Now let’s take another example from the golden years of PC gaming. In the early days of Starcraft, a strategy called “Zerg rushing” emerged where at the beginning of the match players would quickly build lots of cheap Zerg units to overwhelm opponents before defenses could be constructed. Counter strategies developed, 2 but for a good chunk of the player base Starcraft became a game of seeing who could Zerg rush faster, which wasn’t nearly as much fun as choosing from any other number of play styles or even races. So the dilemma was:
Again, the dominating strategy was to Zerg rush, because if you didn’t and the other guy did, you lost, which was worse than any of the alternatives. This despite the fact that what you really both want is a varied, fun game. It’s a design issue that still plagues strategy game developers today.
Prisoner’s dilemmas and social dilemmas in general can similarly be used to illustrate the reasons for “ninja looting” in World of Warcraft where one player exploits the “need/greed” loot distribution system to get a piece of equipment:
Or you could apply it to “tick throwing” and “fireball trapping” techniques in fighting games. I could go on, but I think you get the idea. My 2×2 table making machine burnt out, anyway.
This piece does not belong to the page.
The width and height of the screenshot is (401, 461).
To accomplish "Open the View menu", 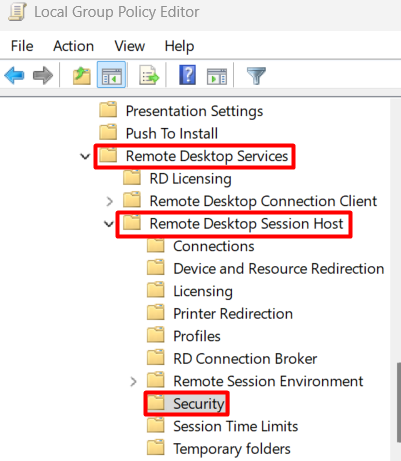I will click(130, 46).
What’s really more interesting and useful, though, is to look at what psychology has to show us about when people DON’T choose the purely rational option of abusing a glitch or a winning but boring strategy. Generally, people are more likely to do this when:
- They know they will be playing against their opponents in the future and face retribution
- They expect to interact with their opponents outside the game
- They don’t expect to remain anonymous
- They don’t know how many games will be played with the same person
Under these conditions, many players will adopt a strategy where they cooperate at first (for example, they don’t glitch or rush), then if the other player abuses that trust they retaliate in kind. This is known as the “tit for tat” strategy. Some researchers with lots of time on their hands even organized tournaments where people were invited to write computer programs to play iterated prisoner dilemma games, and the programs that adhered to the “tit for tat” strategy tended to do the best.
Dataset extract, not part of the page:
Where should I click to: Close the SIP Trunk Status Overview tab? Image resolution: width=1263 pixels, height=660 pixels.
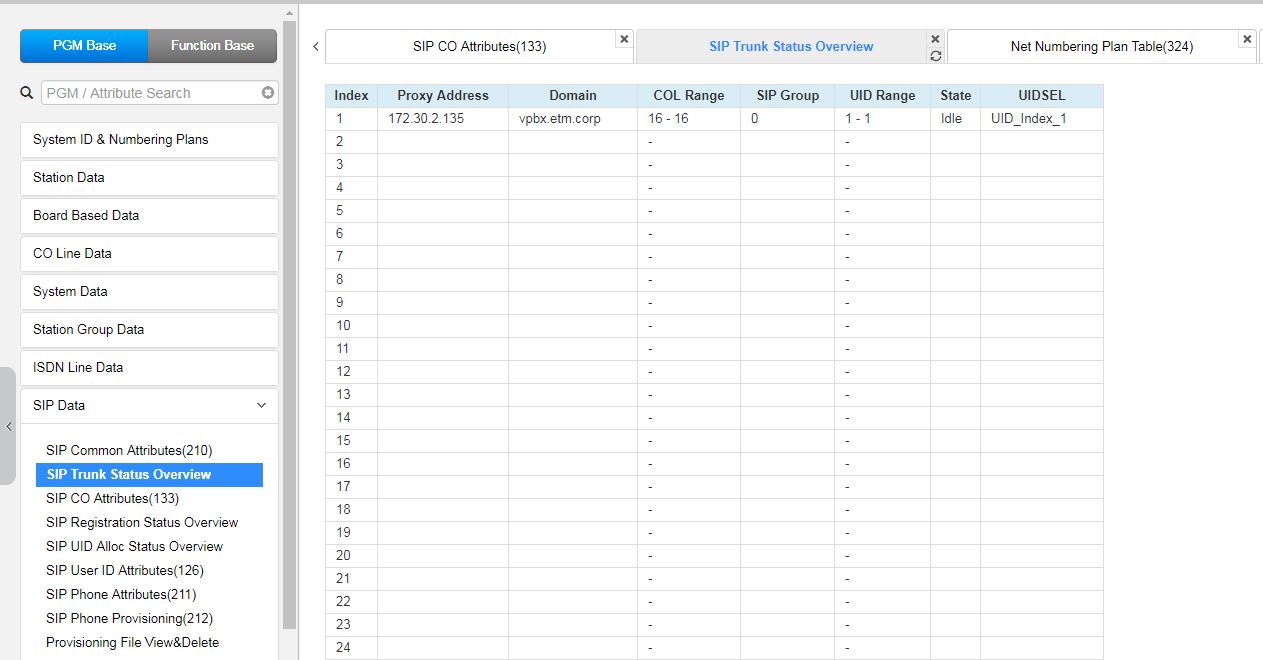coord(935,39)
This is why things like playing with people on your friend’s list, Steam community group, guild/clan, or a favorite dedicated server is good. And it’s one reason why random matches between strangers or pickup groups can be infuriating. Making it easy to submit ratings to the profiles of people you just played also helps resolve these dilemmas to everyone’s benefits. It’s also the reason that I love the way that Halo 3 lets you remain in a lobby with the people you just played and go straight into another round with them. 3
People being the complicated beings they are it’s not a perfect system, though. Some people are just griefers out to disrupt the game no matter what. Some people won’t abuse a glitch out of a sense of honor. Some will value their ranking on a leaderboard more than a sense of fair play for any individual match. But even if none of the suggestions above is a silver bullet, they help across large numbers of games.
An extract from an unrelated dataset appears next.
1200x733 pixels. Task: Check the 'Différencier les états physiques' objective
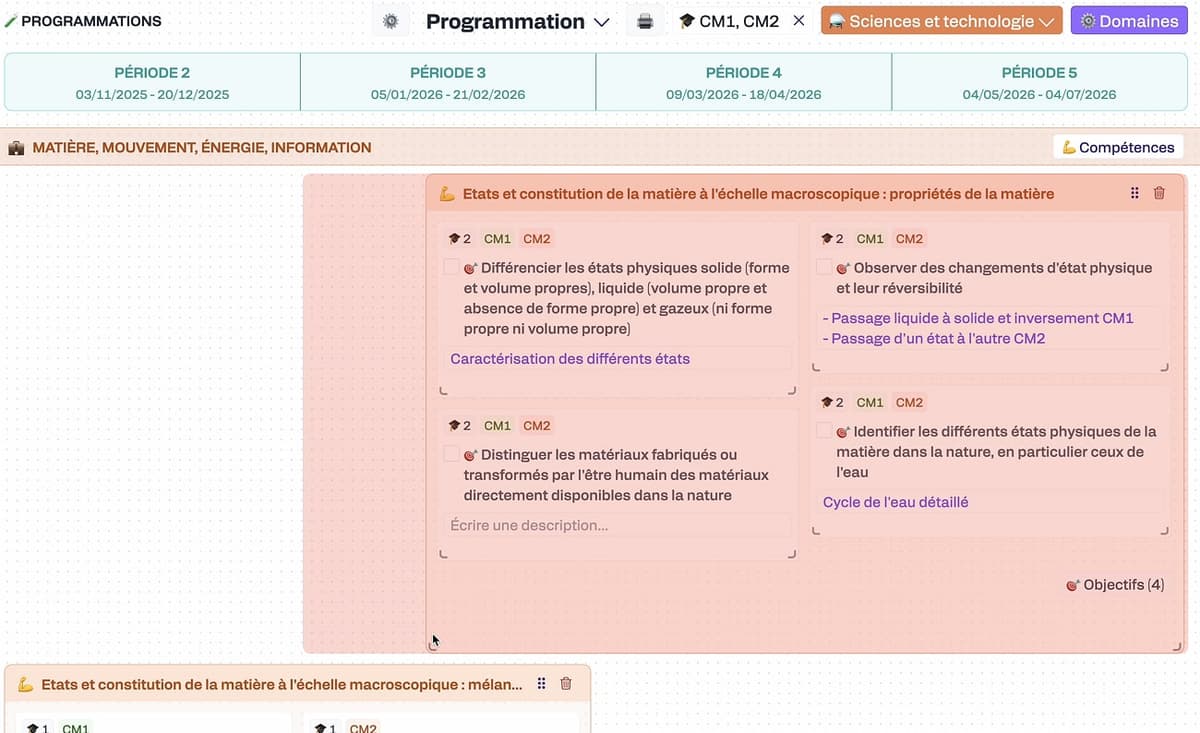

38 thoughts on “The Glitcher’s Dilemma: Social Dilemmas in Games”
Um, is what you’re mentionining a bit like the Prisoners’ Dilemma game scenario? It seems familiar somehow.
@ Victor Stilllwater
Only paragraphs 4 through 8 and Figure 2. 🙂
I think you forgot to mention competitive gaming. I myself attend a lot of fighting games tournies and if there’s anything that can give me an edge inside the game’s rules, I’ll take it. Being abused by a gimmick and finding a way around it is actually the best way to improve.
Of course there are certain limits, I’d be surprised if the javelin glitch was ever allowed in a tournament, but they can be hard to define. And I know for a fact that a misplaced “sense of honor” in a tournament is the best way to lose and get angry.
My way of dealing with random internet gamer’s crap is by avoiding random matches whenever possible. I only play random dudes with the hope I’ll find a good sparring partner, but sadly it doesn’t happen that often.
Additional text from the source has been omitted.